Indians traditionally don’t deconstruct a roundhouse; they ceremonially bury it, like a family member. To see it left to rot, like a deer on the side of the road, makes headman Jason Deschler angry.

“We’ve never had the Graton members be involved, yet they were involved in the destruction of our mother’s womb—that’s how we look at it. The roundhouse was a living spirit,” he said.

A living cultural center would show Miwok practices through hands-on experiences rather than a museum setting. It would be a place to perform ceremonies, share traditional ecological practices, help preserve language, teach kids and give a home to relatives who don’t belong to the Graton Rancheria.

The tribal council toured the former San Geronimo Golf Course and saw some beautiful spaces for a cultural center, but they are waiting to hear back from the property owner, the Trust for Public Land. They are partnering with the Multicultural Center of Marin to form a nonprofit that will make it easier to raise money and work with other groups. 

Mr. Deschler has taken the role as headman in the valley, so he will be the liaison and lead projects there.

The council is made up of five men who are descendants of Tom Smith or Maria Coppa, two elders born in Marin in the 1800s. All five members have verified their lineage through census records or certifications of Indian blood. Their ancestors lived in tribelets from Sausalito to Bodega Bay; they were baptized in Tomales Bay and buried in Marshall.

To understand what drives the council, it helps to better understand their history. Joe Sanchez tells the story of a paradise before European contact: Old-growth redwoods towered over 300-feet high, miles-long masses of monarch butterflies stretched through the sky, flocks of birds blocked the sun for an hour at a time, and fish were easily grabbed from the streams. 

The Coast Miwok tended the land based on knowledge from millennia of observation and experimentation. They cared for stands of oak trees and collected acorns, and they lit small fires to kill pests and renew habitat—a lesson California could learn from today, Mr. Sanchez said.

“It allowed us to live for thousands of years in harmony with the world, with the atmosphere, with the ecological place we are in,” he said.

Their story took a dark turn with colonization. California Indians were enslaved by the Spanish Catholic missions, and disease killed many people. From 1846 to 1871, their population plummeted from 150,000 to 30,000. After the Mexican American War, the Mexican government promised the Coast Miwok 80,000 acres of land around Nicasio, but the State of California did not recognize that part of the peace treaty, which was used to settle the war.

“That peace treaty was very significant,” Mr. Sanchez said. “It was something that was done in good faith, but unfortunately was not honored. That was a big loss to us, and we’ve been feeling it ever since.”
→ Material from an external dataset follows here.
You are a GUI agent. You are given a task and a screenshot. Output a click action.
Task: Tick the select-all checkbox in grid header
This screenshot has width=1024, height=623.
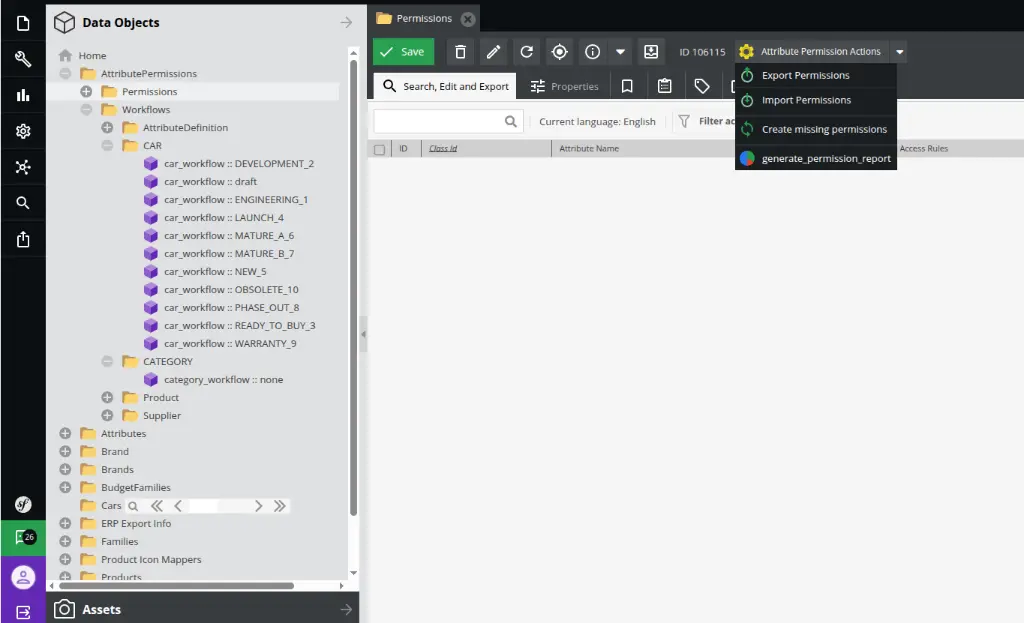pyautogui.click(x=379, y=149)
When California became a state, the first governor’s solution to conflicts between miners and Indians was to exterminate the Indians. “Our American experience has demonstrated the fact, that the two races cannot live in the same vicinity in peace,” Governor Peter Burnett said in his state of the state address. “That war of extermination will continue to be waged between the races until the Indian race becomes extinct must be expected.”

The genocide continued, and in 1880 the commissioner of Indian affairs reported only 60 Coast Miwok living in Marin. One of them was Mr. Sanchez’s great-great grandmother in Nicasio; his family continues to hold reunions on Tomales Bay.